-- Выполните задания --
1 - Перепишите из отрывка о фильмах Линча кусок текста, начиная со слов «Не считая теперь» и до слов «Линча такие белые?» включительно.
2 - Верны ли по отрывку о фильмах Линча утверждения (a), (b) и (c)? На каждое ответьте «да» или «нет» и приведите точную цитату, которая это решает.
(a) В фильмах Линча нет групп или ассоциаций.
(b) Альянсы в фильмах Линча держатся на общих политических взглядах.
(c) Владелица лесопилки в «Твин Пиксе» была латиноамериканкой.
3 - Какими, согласно отрывку о фильмах Линча, эти фильмы являются в сути своей?

-------- Отрывок

Не считая теперь Ричарда Прайора, был в фильмах Линча хоть один черный?[49] Там было множество карликов, ампутантов, паралитиков и сумасшедших, но были там другие, более, скажем так, культурно значимые меньшинства? Латиноамериканцы? Хасиды? Геи?[50] Американцы азиатского происхождения?.. Была одна знойная азиатка – владелица лесопилки в «Твин Пиксе», но ее этническую принадлежность, мягко говоря, затмила знойность[51].
Т.е. почему фильмы Линча такие белые?
Скорее всего, ответ связан с тем, что фильмы Линча в сути своей аполитичны. Признаем: стоит появиться на экране черному и белому – и тут же автоматически возникнет политическое напряжение. Этнические, культурные и политические трения. Его фильмы как раз о трениях, но всегда о трениях внутри и между личностями. В фильмах Линча нет групп или ассоциаций. Иногда есть альянсы, но эти альянсы основаны на одинаковой одержимости. Персонажи Линча в сути своей одиноки (Одиноки): они чужды практически всему, кроме конкретной одержимости, которую развили, чтобы облегчить свое отчуждение (…или их отчуждение на самом деле результат одержимости? и считает ли Линч одержимость, фантазию или фетиш сколько-нибудь действенным болеутоляющим против человеческого отчуждения? есть ли у среднестатистического фетишиста реальные взаимоотношения с фетишем?). Так или иначе, но вот это – единственная политика в фильмах Линча, т. е. первичная политика Личности/Внешнего и Ид/Объекта. Это политика веры, тьмы – но заветы или цвет кожи Линча не заботят.

----------------
-------- Извлечённый материал

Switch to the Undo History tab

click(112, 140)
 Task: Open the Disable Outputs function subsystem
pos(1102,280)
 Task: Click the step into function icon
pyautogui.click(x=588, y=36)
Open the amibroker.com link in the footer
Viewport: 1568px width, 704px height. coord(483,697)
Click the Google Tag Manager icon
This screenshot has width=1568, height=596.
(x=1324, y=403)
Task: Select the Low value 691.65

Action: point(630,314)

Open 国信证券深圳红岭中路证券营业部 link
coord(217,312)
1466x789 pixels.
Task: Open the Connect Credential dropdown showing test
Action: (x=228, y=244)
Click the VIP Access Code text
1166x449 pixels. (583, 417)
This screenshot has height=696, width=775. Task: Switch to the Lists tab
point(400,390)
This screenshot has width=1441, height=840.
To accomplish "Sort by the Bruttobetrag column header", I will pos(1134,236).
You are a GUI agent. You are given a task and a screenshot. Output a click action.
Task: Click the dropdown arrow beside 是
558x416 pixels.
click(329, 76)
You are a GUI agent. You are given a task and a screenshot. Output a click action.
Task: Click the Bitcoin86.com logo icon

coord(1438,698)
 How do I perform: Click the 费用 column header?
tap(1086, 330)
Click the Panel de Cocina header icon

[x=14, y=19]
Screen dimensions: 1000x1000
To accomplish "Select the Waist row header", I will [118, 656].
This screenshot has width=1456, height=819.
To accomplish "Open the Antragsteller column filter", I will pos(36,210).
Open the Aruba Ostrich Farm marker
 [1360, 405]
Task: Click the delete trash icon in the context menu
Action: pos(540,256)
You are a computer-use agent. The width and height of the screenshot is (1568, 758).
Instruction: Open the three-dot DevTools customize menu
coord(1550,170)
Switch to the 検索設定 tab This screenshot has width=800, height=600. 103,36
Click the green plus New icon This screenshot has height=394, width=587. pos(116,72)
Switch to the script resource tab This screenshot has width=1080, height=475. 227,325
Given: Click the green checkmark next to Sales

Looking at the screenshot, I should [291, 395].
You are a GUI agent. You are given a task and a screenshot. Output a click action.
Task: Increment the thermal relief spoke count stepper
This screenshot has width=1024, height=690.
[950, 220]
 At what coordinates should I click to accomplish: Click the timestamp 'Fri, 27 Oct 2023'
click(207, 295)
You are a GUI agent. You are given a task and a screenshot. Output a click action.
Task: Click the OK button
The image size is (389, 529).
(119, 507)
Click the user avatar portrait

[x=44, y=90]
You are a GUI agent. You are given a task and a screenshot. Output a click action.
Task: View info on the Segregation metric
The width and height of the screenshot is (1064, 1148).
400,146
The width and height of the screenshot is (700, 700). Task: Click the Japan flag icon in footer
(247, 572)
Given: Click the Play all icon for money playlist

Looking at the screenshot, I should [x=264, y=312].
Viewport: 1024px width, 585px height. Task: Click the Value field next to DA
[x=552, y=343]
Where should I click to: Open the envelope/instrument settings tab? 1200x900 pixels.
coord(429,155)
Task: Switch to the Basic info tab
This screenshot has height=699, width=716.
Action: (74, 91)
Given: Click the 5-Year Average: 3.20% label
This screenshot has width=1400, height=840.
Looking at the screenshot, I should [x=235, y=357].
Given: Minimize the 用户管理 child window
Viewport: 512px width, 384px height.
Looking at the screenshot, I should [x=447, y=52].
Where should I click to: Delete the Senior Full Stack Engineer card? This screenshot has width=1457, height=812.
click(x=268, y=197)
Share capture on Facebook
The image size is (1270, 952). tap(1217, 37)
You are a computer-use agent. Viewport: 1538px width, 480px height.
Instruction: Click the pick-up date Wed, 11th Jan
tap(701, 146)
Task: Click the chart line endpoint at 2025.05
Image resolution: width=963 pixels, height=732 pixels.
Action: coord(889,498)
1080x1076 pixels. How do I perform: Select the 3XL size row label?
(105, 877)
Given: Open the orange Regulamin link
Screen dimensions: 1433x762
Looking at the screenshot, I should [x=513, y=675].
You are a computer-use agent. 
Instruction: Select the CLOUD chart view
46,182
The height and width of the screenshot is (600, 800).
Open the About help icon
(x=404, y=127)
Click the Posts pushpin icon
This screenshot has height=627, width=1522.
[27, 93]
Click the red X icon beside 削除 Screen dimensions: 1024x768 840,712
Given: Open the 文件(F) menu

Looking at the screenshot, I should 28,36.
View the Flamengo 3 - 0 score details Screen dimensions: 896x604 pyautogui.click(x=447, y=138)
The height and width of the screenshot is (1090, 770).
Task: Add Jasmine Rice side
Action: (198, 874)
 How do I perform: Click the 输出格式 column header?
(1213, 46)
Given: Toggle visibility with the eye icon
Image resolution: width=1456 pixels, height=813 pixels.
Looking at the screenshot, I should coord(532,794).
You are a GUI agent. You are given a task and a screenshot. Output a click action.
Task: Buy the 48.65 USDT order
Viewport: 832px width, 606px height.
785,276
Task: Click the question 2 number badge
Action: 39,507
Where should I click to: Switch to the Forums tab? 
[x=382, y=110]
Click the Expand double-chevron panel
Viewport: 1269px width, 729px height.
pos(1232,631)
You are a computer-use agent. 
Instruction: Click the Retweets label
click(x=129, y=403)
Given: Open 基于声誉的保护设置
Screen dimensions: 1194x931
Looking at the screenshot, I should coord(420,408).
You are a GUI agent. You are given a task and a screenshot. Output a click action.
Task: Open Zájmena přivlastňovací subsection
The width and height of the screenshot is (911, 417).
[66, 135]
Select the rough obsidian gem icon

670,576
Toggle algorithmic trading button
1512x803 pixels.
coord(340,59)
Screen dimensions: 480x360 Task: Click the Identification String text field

----------------

-- Выполненные задания --
1 -
Не считая теперь Ричарда Прайора, был в фильмах Линча хоть один черный?[49] Там было множество карликов, ампутантов, паралитиков и сумасшедших, но были там другие, более, скажем так, культурно значимые меньшинства? Латиноамериканцы? Хасиды? Геи?[50] Американцы азиатского происхождения?.. Была одна знойная азиатка – владелица лесопилки в «Твин Пиксе», но ее этническую принадлежность, мягко говоря, затмила знойность[51].
Т.е. почему фильмы Линча такие белые?

2 -
(a) Да: «В фильмах Линча нет групп или ассоциаций».
(b) Нет: «эти альянсы основаны на одинаковой одержимости».
(c) Нет: «Была одна знойная азиатка – владелица лесопилки в «Твин Пиксе»».

3 - Аполитичными.